As a drama student I travelled to London in 1970 to see two Titans of the theatre : Sir John Gielgud and Sir Ralph Richardson in a brand new play that defied clear explanation. The story goes that while playing in David Storey’s Home Richardson was sent a script of a new play for him to consider. Not understanding a word of it, he passed it to Gielgud for his opinion. Gielgud’s response was that Ralph shouldn’t touch it with a barge pole – that play was Waiting For Godot !
I mention this because there are long periods in the first 35-minute scene of this Home revival at Chichester that are strongly reminiscent of the two tramps going nowhere in Beckett’s masterpiece. Harry and Jack sit in the garden of some kind of institution and remember, half-remember and just plain make up stories about friends and relations, while giving away little of their inner lives.
Harry ( Daniel Cerqueira ) may be a heating engineer, separated from his wife and childless; he may have been a dancer or even an actor, and served overseas in the Fusiliers. Jack may or may not be in wholesale jam distribution – the cause of some good laughs – he may or may not have interfered with young boys; he may or may not have been in the Royal Navy; he may have endless relatives to whom have befallen dreadful accidents- again much humour from this.
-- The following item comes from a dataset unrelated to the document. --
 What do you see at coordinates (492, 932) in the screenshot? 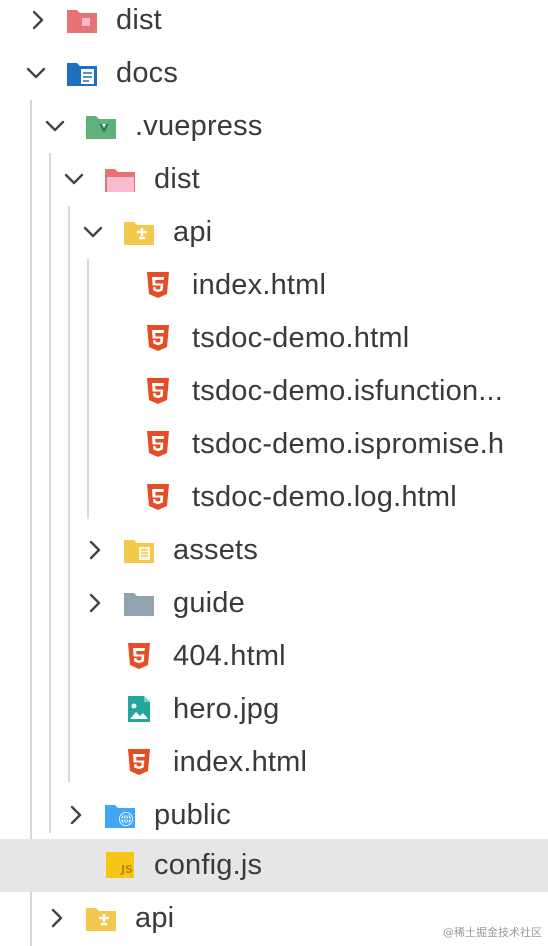
I see `watermark: @稀土掘金技术社区` at bounding box center [492, 932].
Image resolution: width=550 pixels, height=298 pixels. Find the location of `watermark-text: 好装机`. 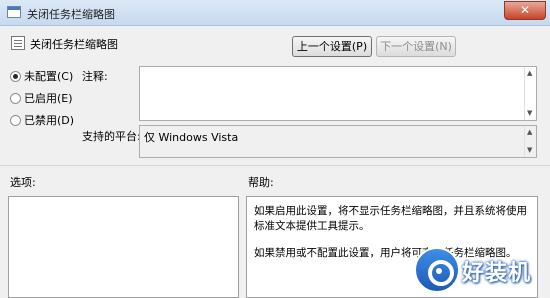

Storey taunts and teases us about where these characters are – huge grounds and 2000 occupants of the buildings – residents, patients, prisoners or people in rehab – it’s never clear. Then when you wonder where this is all going, two women make their appearance, followed by a third mysterious man. Where Jack and Harry are posh or faux posh, Marjorie( Dona Croll) and the limping Kathleen ( Hayley Carmichael) are feisty, coarse, bordering on obscene and speak more truth than they realise. Then there’s the mysterious Alfred ( Leon Annor), who specialises in deep breathing and lifting garden chairs high above his head with one hand.
If the ladies’ feelings are explicitly expressed, the men bottle it all up, till each of the three separately burst into tears. It’s a startling occurrence. And Storey’s skill is to make us like all 5 characters, much as we may fail to understand their journey. The lasting sense we have as life goes on in and around the garden is that they are trapped, doomed to repeat themselves and their made-up stories with daily variations. Where Mackay’s light waspish Scottish lilt gets the majority of the laughs, Cerqueira’s performance is more studied, buttoned-up and ultimately sadder.
The great star of the show, directed with pace and humour by Josh Roche, is Sophie Thomas’ brilliant design – a garden of scruffy gravel paths, ferns, wild grass and flowers whose heads have gone to seed. It looks stunning.